La tragedia è avvenuta sabato 27 novembre nel mare a nord di
Brindisi, quando è stata ritrovata un'imbarcazione rivoltata che trasportava oltre 70 persone provenienti da
Bangladesh,
Afghanistan,
Iran e
Iraq. Circa quaranta i feriti, tre i morti accertati, alcuni dispersi: questo il bilancio dell'ennesimo sacrificio al sogno di una vita migliore.
I migranti avevano probabilmente viaggiato partendo dalla
Turchia per poi attraversare il
mare Adriatico in un viaggio durato cinque giorni di stenti, fame, sete e condizioni inumane. A ritrovarli è stato un passante che alle 18 ha dato l'allarme.
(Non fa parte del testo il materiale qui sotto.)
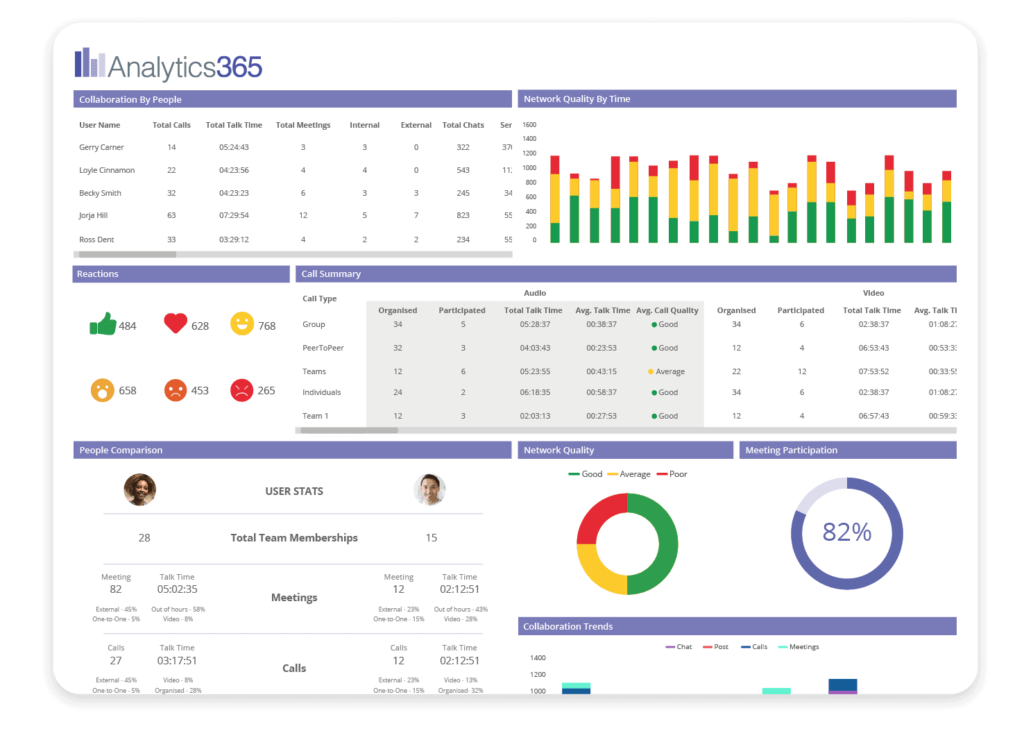Sort by the User Name column header
This screenshot has height=731, width=1024.
point(100,125)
Il costo del viaggio della speranza, secondo le dichiarazioni di tanti passegeri, era stato di circa tremila euro a persona, una cifra che spesso rappresenta i risparmi di una vita per inseguire la possibilità di lavorare e crescere i propri figli lontano dalle pressioni di dittature violente e repressive o dalla carneficina di guerre continue. Proprio la provenienza dei migranti fa pensare che non siano pochi quelli alla ricerca di asilo politico; si parla di Afghanistan, dove la transizione procede lentamente e le rappresaglie sono all'ordine del giorno; della Repubblica Islamica dell'Iran, di un Iraq ancora in tumulto, del Pakistan e infine del Bangladesh. Paesi che per distanza o opportunità non sono stati toccati dalla recente onda di sommovimenti popolari e dove la povertà raggiunge livelli tanto alti da far sembrare un viaggio del genere l'unica prospettiva praticabile, anche a costo dei propri risparmi e forse della vita.
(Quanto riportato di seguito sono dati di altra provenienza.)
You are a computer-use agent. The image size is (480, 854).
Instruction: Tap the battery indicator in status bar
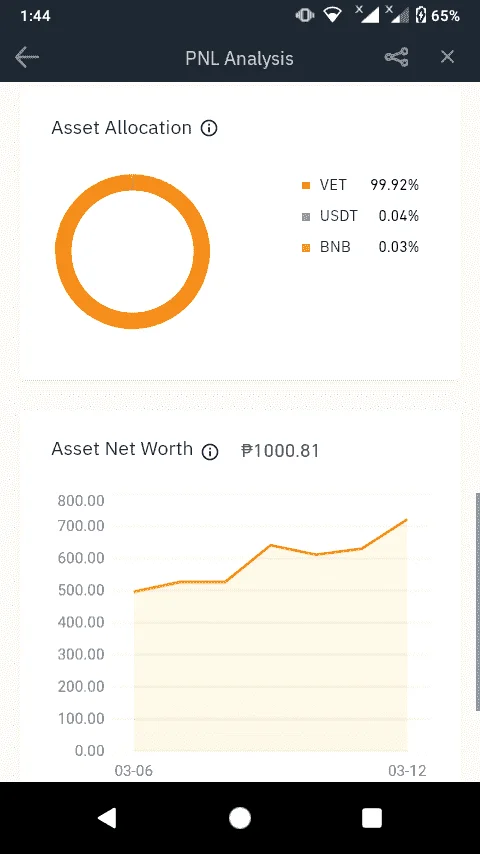(x=421, y=15)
A far parte del carico umano non solo uomini, ma anche donne e bambini; desta stupore la presenza sui loro polsi di braccialetti di carta numerati, una pratica inusuale di cui non si conosce ancora con certezza il significato. Dopo il naufragio a
Carovigno i migranti hanno ricevuto i primi soccorsi presso il
Centro di Accoglienza Restinco a Brindisi, dove hanno ricevuto le prime cure e dove saranno identificati e in seguito rimpatriati. Secondo le ricostruzioni del Viminale due erano gli scafisti che hanno organizzato il viaggio, entrambi fuggiti appena approdati in Italia, insieme ad altri migranti. tempo che ha permesso di fuggire nelle campagne ai due scafisti responsabili del disastro e a qualche decina di migranti. Secondo i racconti dei sopravvissuti a guidare la barca erano in due, uno di origine curda e un europeo, quest'ultimo forse tra le vittime.
Il naufragio riporta alla ribalta il tema delle politiche di accoglienza del paese, in particolare le cosiddette "
quote immigrazione" che ogni anno stabiliscono il numero ammesso di ingressi in Italia al fine di assorbire in modo più morbido i flussi in entrata. La legge si presta a forti critiche, perchè porterebbe a un ovvio aumento dell'immigrazione clandestina. Primi a chiedere una revisione della legge sono stati i portavoce della
Fondazione Migrantes della CEI, in visita sul luogo: "È necessario rivedere le quote ingressi, creare canali protetti per gli arrivi in mare, serve più cooperazione internazionale, una revisione delle quote per gli ingressi in Italia e in
Europa, in particolare dai Paesi mediterranei che vivono rivolte e instabilità."